### WHAT YOU NEED TO DO
- 1) In the passage on puns, who declared that "The man who would make so vile a pun would not scruple to pick a pocket"?
- 2) Render this sentence from the passage on puns into Spanish: "Clearly we think the punster has somehow cheated, though in a way merely foolish and petty, childish perhaps but not evil."

There was a chicken that dreamed
of being a ballerina. Everyone laughed, discouraged her. But she practiced, she
took lessons, she read books. She suffered for her art. Finally the night of
her debut came, and it was a triumph! One critic said she was sheer poultry in
motion.
Ba-da-ba-da-bum!
Humblest of tropes, the paronomasia
— "pun" to its siblings
and golf buddies — typically earns not an appreciative chuckle but a groan of
pain. It can inspire Bronx cheers or mock insults, like John Dennis's
declaration that "The man who would make so vile a pun would not scruple
to pick a pocket," an upside-down compliment that seems, nonetheless,
founded in real annoyance. Clearly we think the punster has somehow cheated,
though in a way merely foolish and petty, childish perhaps but not evil. What
could lie at the root of this feeling? The answer, I think, has to do with the
basic nature of listening: with the mental gymnastics we routinely perform,
without quite knowing it, in order to understand even the simplest phrase.
Unjustly despised, the pun turns out to be surprisingly profound, not a silly
game with language but an emblem of its inmost nature.

### INFORMATION PROVIDED
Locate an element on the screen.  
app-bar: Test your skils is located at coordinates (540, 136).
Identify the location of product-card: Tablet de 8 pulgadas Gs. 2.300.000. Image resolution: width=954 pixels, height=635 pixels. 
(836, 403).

### RESULTS BY TASK
- 1) John Dennis

- 2) Está claro que pensamos que quien hace juegos de palabras ha hecho trampa de algún modo, aunque de una manera meramente tonta y mezquina, infantil quizá, pero no malvada.